Passage provided:
All parents of a node in BST?

Asked 17/10, 2012 at 15:9 Answered 18/10, 2012 at 6:11

Solved c++c algorithm data-structures advanced-search

While printing Binary Search Tree(BST) using recursive function (pre-order). I need to print all the parents(path form root) of current node.
An auxiliary data structure can(e.g. path in my code) be use but I don't want to keep node->path to store path.

      4                           
     / \  
    /   \  
   2     6
  / \   / \
 1   3  5  7

Suppose I am printing nodes in rows using pre-order traverse:

NODE    PATH  
4       4  
2       4,2  
1       4,2,1
3       4,2,3       
6       4,6
5       4,6,5
7       4,6,7

I did as follows: Working fine!
Path end with 0 (Zero) value in this code. And there is no node value is 0 in BST.

void printpath(int* mypath){
   while(*mypath)  
      printf("%d ", *mypath++);  
}

void preorder(struct tree *p, int* path){
    int *mypath = calloc(sizeof(path)/sizeof(int) + 1 , sizeof(int*));
    int* myp=mypath;

    if(p!=NULL){  
       while( *myp++ = *path++ );  
       --myp;
       *myp=p->data;
       *(myp+1)=0;

        printf("%d PATH ",p->data);
        printpath(mypath);
        printf("\n");
        preorder(p->left, mypath);
        preorder(p->right, mypath);
    }
    free(mypath);
}

But I don't want to keep path array as there is lots of nodes in BST. Can some one suggest me other data-structure/ or method ? A suggestion would be enough but should be efficient.

Ana answered 17/10, 2012 at 15:9 Comment(3)

Data items:
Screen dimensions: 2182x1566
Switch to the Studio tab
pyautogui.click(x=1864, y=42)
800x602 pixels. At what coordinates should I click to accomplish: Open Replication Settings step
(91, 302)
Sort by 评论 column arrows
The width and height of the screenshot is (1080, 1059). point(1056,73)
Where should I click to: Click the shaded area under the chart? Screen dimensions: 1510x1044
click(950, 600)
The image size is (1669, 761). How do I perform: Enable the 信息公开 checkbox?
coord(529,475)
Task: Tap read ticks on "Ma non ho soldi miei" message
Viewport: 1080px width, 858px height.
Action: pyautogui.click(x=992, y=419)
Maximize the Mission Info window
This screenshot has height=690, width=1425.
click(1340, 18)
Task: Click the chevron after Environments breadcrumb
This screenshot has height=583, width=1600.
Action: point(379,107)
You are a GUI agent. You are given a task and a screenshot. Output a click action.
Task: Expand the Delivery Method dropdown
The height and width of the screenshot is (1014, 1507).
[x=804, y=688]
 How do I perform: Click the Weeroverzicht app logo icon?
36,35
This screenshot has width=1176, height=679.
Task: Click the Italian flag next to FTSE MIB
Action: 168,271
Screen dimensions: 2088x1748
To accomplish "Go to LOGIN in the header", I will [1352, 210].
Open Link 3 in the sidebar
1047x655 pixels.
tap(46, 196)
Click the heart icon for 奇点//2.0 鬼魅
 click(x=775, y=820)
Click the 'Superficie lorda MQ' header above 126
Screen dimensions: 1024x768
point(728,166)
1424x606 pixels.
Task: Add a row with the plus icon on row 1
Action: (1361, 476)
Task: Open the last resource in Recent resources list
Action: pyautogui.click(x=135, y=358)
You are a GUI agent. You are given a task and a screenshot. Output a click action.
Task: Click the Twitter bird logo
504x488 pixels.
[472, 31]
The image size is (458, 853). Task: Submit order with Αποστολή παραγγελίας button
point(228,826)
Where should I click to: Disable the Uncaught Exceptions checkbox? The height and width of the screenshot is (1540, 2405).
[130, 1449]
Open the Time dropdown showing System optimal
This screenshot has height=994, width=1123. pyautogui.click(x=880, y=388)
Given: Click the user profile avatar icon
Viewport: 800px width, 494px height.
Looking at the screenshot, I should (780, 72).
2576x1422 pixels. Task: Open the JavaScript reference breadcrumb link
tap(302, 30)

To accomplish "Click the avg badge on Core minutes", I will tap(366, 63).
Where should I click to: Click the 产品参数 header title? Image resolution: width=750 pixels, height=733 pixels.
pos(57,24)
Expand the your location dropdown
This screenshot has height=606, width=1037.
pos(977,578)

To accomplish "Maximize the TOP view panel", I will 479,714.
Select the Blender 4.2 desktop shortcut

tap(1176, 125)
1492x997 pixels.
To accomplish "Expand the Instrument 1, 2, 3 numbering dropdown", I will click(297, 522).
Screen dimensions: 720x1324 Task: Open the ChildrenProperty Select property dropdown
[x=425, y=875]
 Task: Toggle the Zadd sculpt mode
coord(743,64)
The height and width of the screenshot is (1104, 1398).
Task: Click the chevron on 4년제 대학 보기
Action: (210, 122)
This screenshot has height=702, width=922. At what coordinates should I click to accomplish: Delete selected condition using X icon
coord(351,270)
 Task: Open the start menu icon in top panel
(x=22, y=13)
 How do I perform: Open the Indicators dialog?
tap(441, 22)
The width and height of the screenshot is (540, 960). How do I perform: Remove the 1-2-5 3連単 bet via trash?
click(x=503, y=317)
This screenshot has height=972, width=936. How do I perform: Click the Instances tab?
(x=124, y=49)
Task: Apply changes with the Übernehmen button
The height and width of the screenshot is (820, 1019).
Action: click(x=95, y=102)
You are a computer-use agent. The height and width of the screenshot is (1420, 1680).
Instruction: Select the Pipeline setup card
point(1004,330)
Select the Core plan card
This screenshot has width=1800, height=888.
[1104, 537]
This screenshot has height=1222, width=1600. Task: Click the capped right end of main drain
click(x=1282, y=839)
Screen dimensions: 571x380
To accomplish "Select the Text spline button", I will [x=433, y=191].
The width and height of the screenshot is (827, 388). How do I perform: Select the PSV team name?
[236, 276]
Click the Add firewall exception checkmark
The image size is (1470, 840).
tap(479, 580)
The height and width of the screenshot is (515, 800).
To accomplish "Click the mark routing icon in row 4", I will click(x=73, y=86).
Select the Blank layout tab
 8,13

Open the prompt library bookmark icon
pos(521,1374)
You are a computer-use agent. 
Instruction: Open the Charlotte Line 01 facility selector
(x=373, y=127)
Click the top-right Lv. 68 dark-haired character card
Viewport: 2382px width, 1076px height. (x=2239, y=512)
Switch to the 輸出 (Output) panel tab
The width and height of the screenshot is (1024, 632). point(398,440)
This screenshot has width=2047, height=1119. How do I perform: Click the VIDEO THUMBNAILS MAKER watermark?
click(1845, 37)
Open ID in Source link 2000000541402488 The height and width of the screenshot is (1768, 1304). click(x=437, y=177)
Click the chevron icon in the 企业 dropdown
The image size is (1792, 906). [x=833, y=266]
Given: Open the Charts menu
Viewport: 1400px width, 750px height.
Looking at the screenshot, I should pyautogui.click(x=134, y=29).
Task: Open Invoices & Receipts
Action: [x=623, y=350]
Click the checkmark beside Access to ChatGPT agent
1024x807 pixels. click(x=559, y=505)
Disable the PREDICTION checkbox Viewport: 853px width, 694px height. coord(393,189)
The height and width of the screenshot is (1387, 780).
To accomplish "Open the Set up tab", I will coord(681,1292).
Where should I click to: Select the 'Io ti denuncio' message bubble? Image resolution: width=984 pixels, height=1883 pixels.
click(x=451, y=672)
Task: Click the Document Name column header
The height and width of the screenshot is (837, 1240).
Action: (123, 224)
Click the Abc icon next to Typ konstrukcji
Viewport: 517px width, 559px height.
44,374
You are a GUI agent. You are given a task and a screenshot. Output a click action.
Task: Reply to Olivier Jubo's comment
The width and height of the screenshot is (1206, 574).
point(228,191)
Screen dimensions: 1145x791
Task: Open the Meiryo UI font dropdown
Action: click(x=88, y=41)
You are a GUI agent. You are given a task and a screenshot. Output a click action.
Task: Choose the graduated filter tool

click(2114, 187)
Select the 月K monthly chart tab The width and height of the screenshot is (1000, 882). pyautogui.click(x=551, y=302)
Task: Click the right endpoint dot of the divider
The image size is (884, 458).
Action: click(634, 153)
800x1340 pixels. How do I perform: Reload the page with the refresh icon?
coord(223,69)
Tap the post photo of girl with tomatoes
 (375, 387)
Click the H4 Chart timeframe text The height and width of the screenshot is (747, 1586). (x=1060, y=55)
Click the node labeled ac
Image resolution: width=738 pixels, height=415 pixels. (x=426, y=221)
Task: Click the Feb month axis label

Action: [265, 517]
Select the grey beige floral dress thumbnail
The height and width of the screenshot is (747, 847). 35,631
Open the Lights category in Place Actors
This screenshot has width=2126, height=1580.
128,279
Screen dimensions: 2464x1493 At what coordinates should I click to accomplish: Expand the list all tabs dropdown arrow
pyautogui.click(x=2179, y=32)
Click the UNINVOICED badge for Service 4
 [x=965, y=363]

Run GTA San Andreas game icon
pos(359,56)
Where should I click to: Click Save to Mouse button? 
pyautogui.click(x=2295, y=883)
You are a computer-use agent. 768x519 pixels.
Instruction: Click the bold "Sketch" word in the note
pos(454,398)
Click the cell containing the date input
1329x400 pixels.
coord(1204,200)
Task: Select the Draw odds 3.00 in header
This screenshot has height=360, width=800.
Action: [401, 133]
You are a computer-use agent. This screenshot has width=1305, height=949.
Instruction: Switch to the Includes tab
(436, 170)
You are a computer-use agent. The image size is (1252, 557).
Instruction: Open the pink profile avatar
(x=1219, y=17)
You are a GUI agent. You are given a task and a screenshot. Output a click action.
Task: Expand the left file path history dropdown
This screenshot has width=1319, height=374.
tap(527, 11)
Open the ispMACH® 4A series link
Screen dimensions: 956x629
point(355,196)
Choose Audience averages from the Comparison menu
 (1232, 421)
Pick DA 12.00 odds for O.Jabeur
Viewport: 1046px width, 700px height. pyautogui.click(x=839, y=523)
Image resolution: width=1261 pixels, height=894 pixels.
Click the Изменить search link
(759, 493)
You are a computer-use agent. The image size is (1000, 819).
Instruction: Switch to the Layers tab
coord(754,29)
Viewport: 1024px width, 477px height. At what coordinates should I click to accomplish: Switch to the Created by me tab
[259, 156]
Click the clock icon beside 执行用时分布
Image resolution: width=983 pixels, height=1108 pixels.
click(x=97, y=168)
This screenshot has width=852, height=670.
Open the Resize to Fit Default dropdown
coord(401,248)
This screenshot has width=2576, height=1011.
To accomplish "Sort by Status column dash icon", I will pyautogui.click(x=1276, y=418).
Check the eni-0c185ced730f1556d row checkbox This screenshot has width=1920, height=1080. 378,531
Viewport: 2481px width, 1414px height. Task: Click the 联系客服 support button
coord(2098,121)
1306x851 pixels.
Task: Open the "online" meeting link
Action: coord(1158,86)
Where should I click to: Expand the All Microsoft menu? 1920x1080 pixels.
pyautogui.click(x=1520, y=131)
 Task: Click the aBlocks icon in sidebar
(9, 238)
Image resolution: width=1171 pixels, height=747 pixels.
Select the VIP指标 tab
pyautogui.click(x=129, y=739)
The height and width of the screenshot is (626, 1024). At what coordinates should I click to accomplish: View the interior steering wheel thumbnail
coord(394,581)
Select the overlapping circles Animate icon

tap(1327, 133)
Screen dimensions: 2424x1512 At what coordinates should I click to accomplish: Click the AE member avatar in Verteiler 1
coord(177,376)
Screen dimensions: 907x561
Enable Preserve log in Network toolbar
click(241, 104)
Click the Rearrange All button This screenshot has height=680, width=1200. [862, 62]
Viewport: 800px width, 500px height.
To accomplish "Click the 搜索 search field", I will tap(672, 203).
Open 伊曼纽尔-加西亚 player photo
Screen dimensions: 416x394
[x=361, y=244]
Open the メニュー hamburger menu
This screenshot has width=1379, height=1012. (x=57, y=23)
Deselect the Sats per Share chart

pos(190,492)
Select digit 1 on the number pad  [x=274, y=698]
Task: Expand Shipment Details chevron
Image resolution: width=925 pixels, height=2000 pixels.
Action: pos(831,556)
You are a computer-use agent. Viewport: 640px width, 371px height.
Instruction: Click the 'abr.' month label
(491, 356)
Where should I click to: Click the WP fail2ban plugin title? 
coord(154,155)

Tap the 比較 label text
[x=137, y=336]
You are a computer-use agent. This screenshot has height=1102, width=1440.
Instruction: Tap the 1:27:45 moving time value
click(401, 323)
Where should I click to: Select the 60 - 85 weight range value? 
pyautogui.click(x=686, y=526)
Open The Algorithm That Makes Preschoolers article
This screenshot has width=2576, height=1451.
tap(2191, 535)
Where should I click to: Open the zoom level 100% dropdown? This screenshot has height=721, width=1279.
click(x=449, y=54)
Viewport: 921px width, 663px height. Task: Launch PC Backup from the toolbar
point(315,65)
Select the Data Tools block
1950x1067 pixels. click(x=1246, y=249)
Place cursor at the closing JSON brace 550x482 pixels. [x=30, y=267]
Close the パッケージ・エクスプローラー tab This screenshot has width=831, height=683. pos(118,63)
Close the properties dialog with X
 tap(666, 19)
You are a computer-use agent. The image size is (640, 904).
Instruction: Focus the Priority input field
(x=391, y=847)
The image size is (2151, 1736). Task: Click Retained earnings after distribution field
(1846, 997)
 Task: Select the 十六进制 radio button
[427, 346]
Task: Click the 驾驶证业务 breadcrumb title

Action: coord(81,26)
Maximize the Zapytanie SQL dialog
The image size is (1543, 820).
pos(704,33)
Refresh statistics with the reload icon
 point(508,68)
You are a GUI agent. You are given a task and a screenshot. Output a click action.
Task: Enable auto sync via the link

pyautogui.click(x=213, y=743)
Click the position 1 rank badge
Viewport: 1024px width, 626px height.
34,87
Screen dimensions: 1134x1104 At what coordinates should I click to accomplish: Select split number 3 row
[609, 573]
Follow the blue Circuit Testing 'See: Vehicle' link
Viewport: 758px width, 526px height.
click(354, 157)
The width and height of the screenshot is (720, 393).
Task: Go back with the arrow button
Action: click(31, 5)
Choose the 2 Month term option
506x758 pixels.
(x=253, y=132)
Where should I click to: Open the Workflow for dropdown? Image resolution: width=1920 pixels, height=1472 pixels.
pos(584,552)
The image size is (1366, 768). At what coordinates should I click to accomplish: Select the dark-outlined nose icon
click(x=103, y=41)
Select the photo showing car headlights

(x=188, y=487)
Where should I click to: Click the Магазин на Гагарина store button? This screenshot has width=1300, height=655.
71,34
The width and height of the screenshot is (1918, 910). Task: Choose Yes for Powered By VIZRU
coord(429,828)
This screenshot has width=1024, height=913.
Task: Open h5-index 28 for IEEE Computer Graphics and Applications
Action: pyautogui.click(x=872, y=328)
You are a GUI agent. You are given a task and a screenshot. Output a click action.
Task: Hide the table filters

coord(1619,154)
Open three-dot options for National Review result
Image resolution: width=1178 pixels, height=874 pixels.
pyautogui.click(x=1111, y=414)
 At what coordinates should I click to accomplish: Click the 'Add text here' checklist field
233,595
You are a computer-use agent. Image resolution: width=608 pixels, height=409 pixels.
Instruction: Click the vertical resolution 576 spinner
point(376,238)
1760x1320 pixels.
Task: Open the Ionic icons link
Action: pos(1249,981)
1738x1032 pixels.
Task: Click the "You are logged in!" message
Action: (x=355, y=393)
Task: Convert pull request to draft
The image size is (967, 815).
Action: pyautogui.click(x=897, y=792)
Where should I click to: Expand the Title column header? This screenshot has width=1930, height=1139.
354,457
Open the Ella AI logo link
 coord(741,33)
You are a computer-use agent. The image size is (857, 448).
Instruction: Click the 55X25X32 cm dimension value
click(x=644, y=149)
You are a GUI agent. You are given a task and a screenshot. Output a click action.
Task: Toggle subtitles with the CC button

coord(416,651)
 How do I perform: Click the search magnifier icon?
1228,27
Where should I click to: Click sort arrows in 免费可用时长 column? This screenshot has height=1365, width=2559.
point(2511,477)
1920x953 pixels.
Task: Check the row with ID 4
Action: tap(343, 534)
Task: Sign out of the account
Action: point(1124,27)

Problem to solve: Write the continuation of the forum thread on printing each node's path from the root of a binary search tree, beginning after its last line.

Answer:
as far as I can see you will need to keep some kind of structure to keep track of paths, and your path array actually seems the simplest possible idea. An alternative would be to have each node keep a pointer to its parent, but this of course would "waste" this space always, not just when printing. You can do without allocation and print using constant space in this way though. – Sordino 17/10, 2012 at 15:20

@YefimDinitz : Thanks for you suggestions :) ... The actual Data-Structure(DS) much more complicated then BST. I used the term BST to keep problem statement simple so I like to avoid parent pointer...may be any dynamic DS would be useful but its hard to maintain :( . – Ana 17/10, 2012 at 15:26

What I tried was passing a string containing all the nodes up to the current one that are in the path and the node to look at. You would concatenate the passed node's information to the string, then print out the node's data and the new string. Then perform the same function on it's children passing the new string. It works well, but may not be the way you want to implement it as I had to use a stringstream to concatenate the integer to the string. – Rident 17/10, 2012 at 16:0

Here's an old trick, which still works: keep the back pointers in the call stack.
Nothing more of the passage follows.